With the recent accelerated reduction in the size and weight of mobile information terminals such as cellular phones, notebook computers, and smartphones, secondary batteries serving as driving power supplies for such mobile information terminals have been required to have a higher capacity. Nonaqueous electrolyte secondary batteries, which are charged and discharged by the movement of lithium ions between positive and negative electrodes, have a high energy density and a high capacity and therefore are widely used as driving power supplies for the above mobile information terminals.
Furthermore, nonaqueous electrolyte secondary batteries have recently attracted attention as power supplies for driving, for example, power tools, electric vehicles (EVs), and hybrid electric vehicles (HEVs, PHEVs) and are promising for various uses.

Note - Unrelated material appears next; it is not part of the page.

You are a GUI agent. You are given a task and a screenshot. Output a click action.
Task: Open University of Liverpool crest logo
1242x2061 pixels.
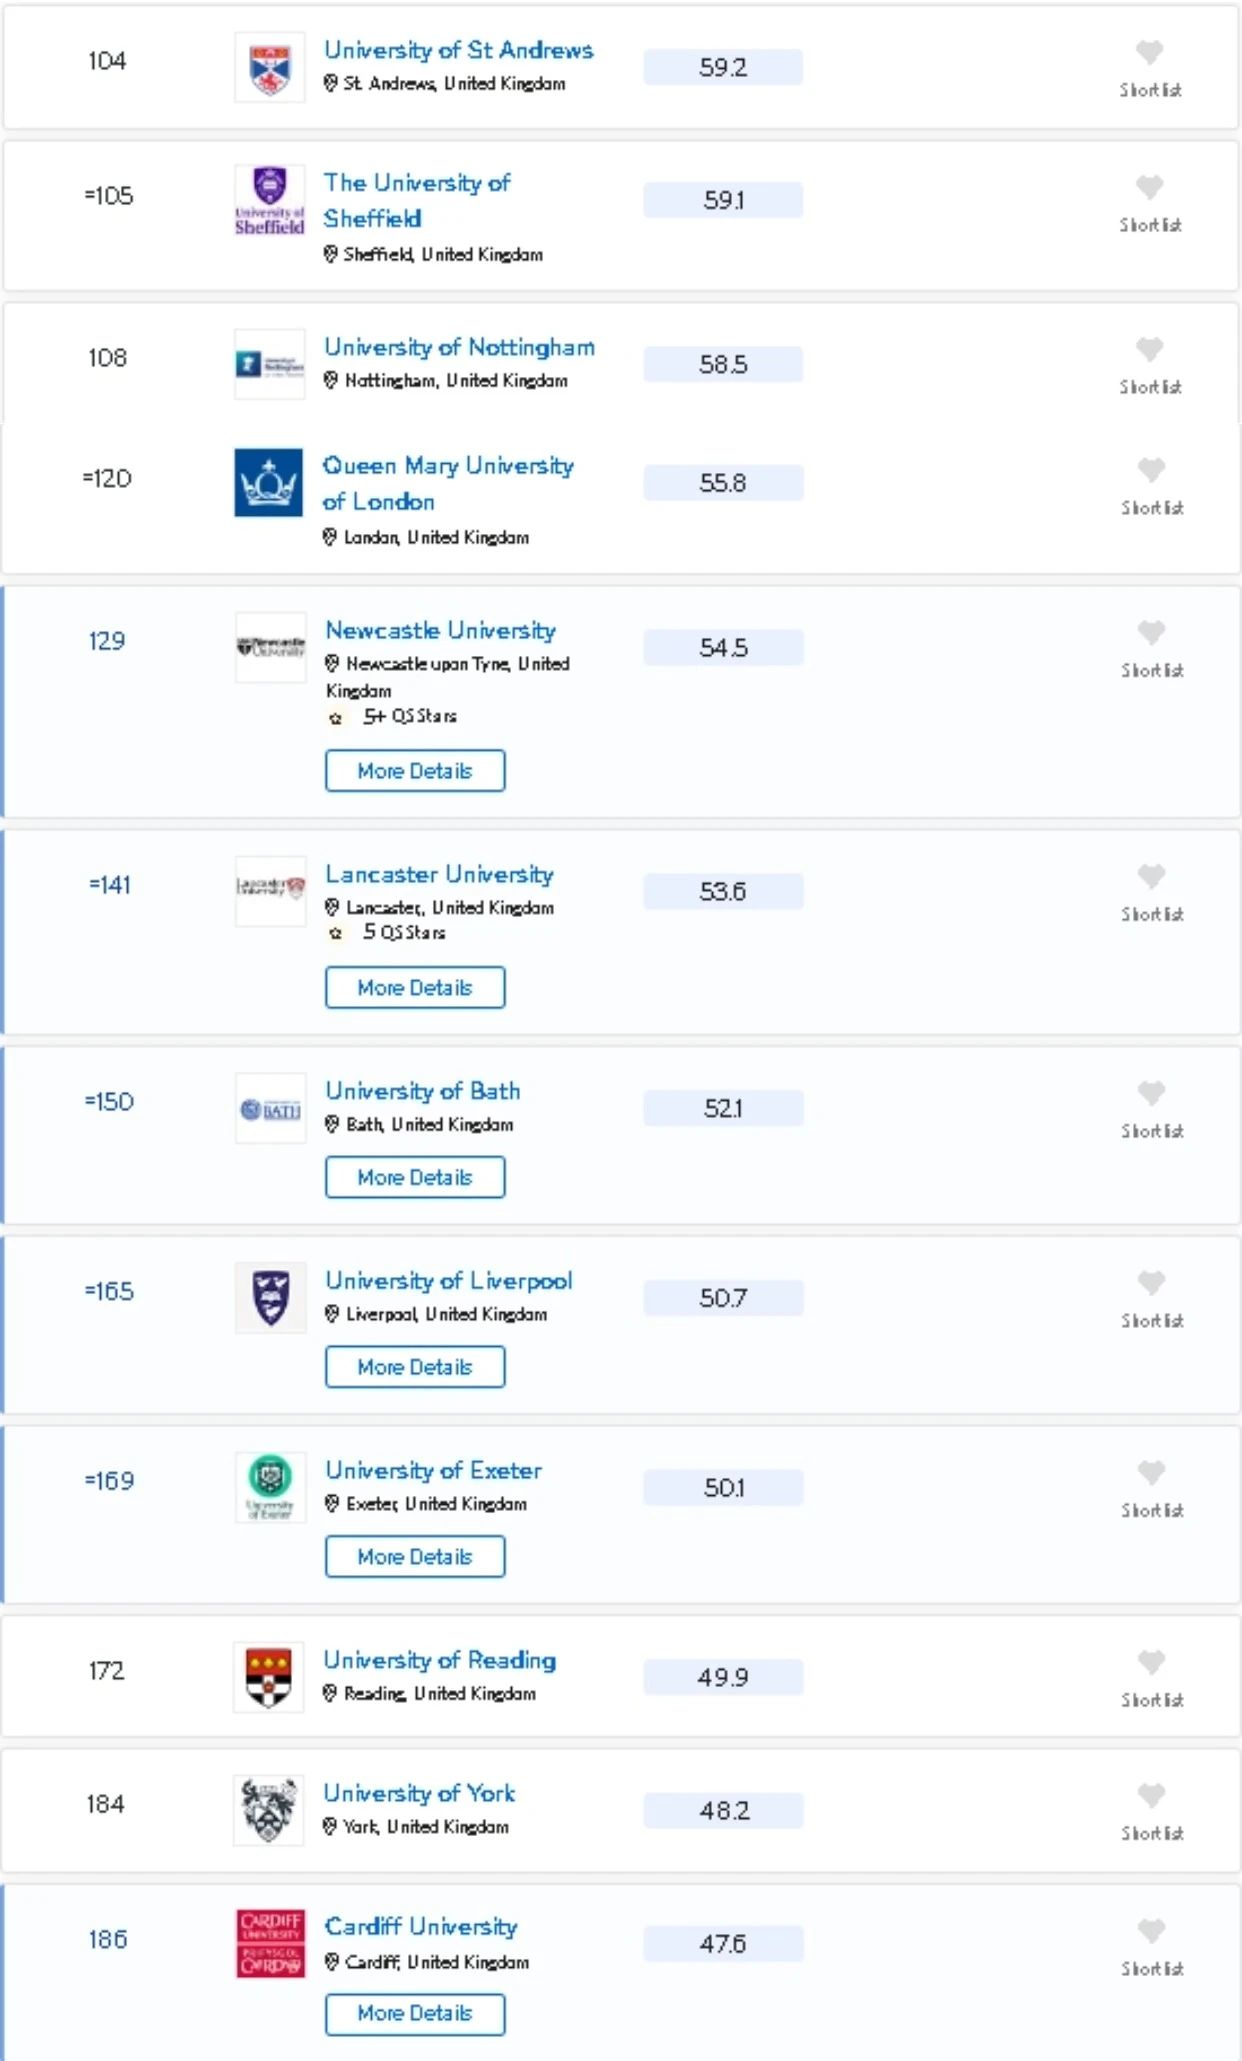pyautogui.click(x=270, y=1297)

Such power supplies for driving are required to have a higher capacity that allows long-term operation and improved output characteristics in the case where charge and discharge are repeatedly performed with a large current within a relatively short time. A higher capacity needs to be achieved while output characteristics during charge and discharge with a large current are maintained.
For example, PTL 1 proposes a positive electrode active material containing lithium carbonate as means for improving high-temperature storage characteristics and load characteristics. PTL 2 proposes a lithium manganese oxide modified with an oxide containing tungsten as means for maintaining a high discharge capacity during discharge with a large current.